**Problem statement:**
Each line with the string "computer" is to be copied from the records below.

____________________

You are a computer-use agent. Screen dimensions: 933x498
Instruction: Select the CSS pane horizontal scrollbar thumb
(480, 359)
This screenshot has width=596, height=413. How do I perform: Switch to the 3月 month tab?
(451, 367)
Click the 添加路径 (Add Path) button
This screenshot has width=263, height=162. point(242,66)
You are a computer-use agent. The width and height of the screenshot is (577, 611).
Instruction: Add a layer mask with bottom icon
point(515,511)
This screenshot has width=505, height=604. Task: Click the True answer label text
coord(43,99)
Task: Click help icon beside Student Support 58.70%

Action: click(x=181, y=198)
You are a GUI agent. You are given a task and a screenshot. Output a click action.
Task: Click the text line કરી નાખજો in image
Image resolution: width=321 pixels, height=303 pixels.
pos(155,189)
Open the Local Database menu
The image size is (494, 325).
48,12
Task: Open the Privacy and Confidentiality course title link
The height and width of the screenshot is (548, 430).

____________________

**Completed task:**
You are a computer-use agent. Screen dimensions: 933x498
You are a computer-use agent. The width and height of the screenshot is (577, 611).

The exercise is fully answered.